For whatever reason, no matter what I do, I can’t get a preflight request to allow the PATCH verb. This configuration snippet is what I’ve configured for my API endpoint, but the actual preflight is just allowing OPTIONS, GET, POST. What am I doing wrong?

FYI, my application works just fine for other requests (which are all GET or POST).

patchfiles:
handler: services/files.patchFiles
memorySize: 128
timeout: 10
events:
- http:
path: files/{id}
method: patch
authorizer:
arn: arn:aws:**************
cors:
origin: ‘*’
headers:
- Content-Type
- X-Amz-Date
- Authorization
- X-Api-Key
- X-Amz-Security-Token
- X-Amz-User-Agent
allowCredentials: false
cacheControl: ‘max-age=600, s-maxage=600, proxy-revalidate’
methods: ‘DELETE,GET,HEAD,OPTIONS,PATCH,POST,PUT’

The endpoint works in Postman as well (I know this is a CORS problem, just saying…)

image779×475 12.3 KB

Hey out of interest did you end up resolving this…all those years ago?

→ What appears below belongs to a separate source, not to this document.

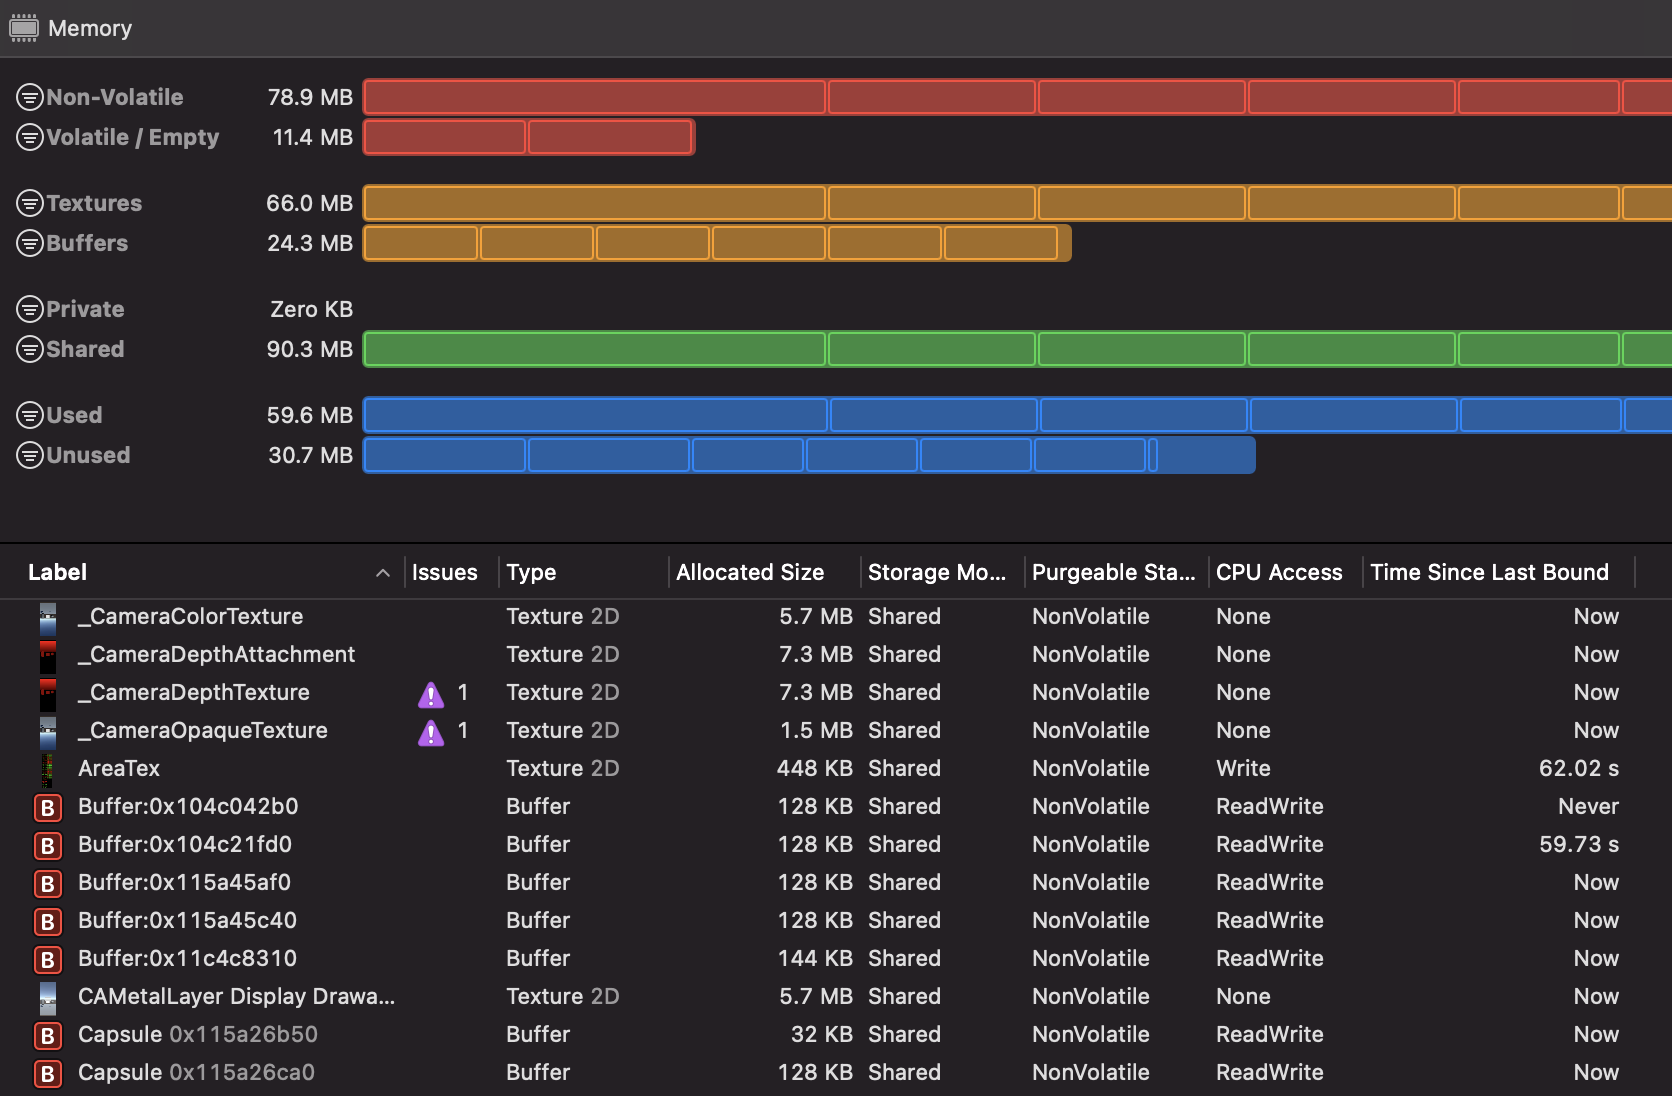Select the AreaTex texture row

click(x=119, y=769)
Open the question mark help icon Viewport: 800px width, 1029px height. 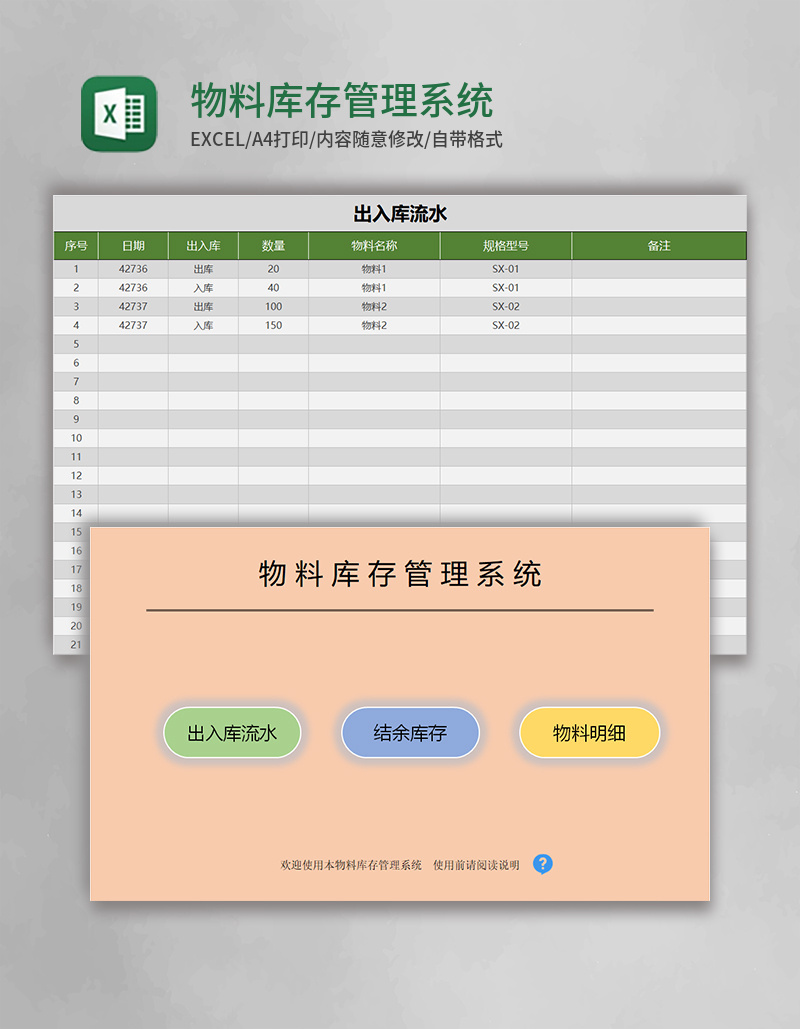click(543, 865)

XD having the same issue.

Works in Postman.

Probably the CORS allow methods is wrong. It’s impossible to tell from the OP’s post which has all the indents removed.

Nah i found it in the end…

After 4 frustrating hours, I legit prayed XD then the thought popped into my mind to check another browser and everything worked ?!..then i thought extensions…

Don’t know if there’s a hot key for it but … this was turned on

Switched it off and everything worked.